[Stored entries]
○ ○ ○ ○ ○ ○ ○

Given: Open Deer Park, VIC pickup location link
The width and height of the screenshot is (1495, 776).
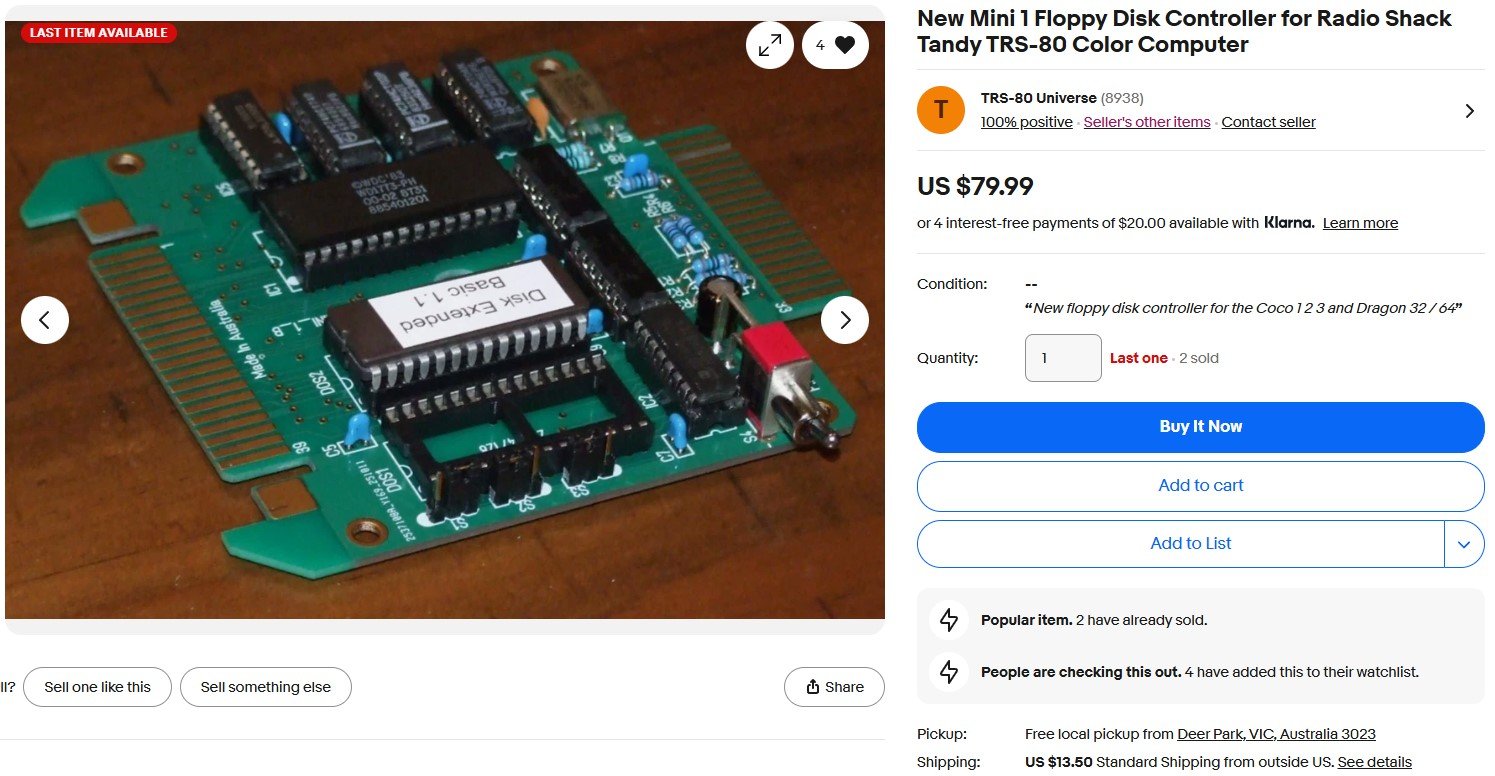Looking at the screenshot, I should [1276, 734].
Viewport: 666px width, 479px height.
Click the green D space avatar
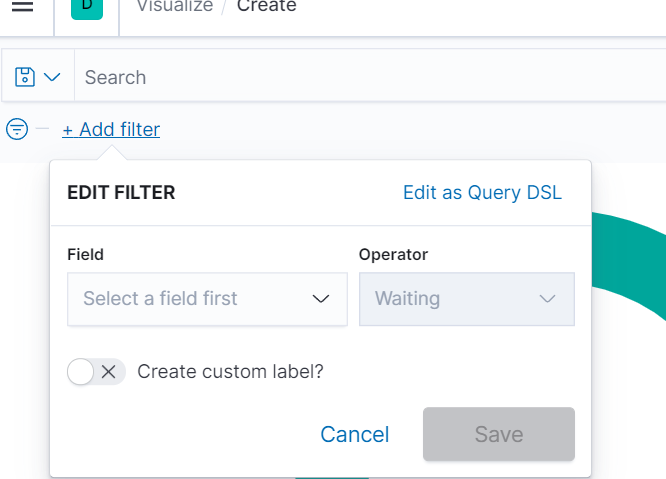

○ ○ ○ ○ ○ ○ ○

## [Task instructions]
Copy the lines above word for word, leaving out the pictures.

## [Response]
Given: Open Deer Park, VIC pickup location link
The width and height of the screenshot is (1495, 776).
Looking at the screenshot, I should [1276, 734].
Viewport: 666px width, 479px height.
Click the green D space avatar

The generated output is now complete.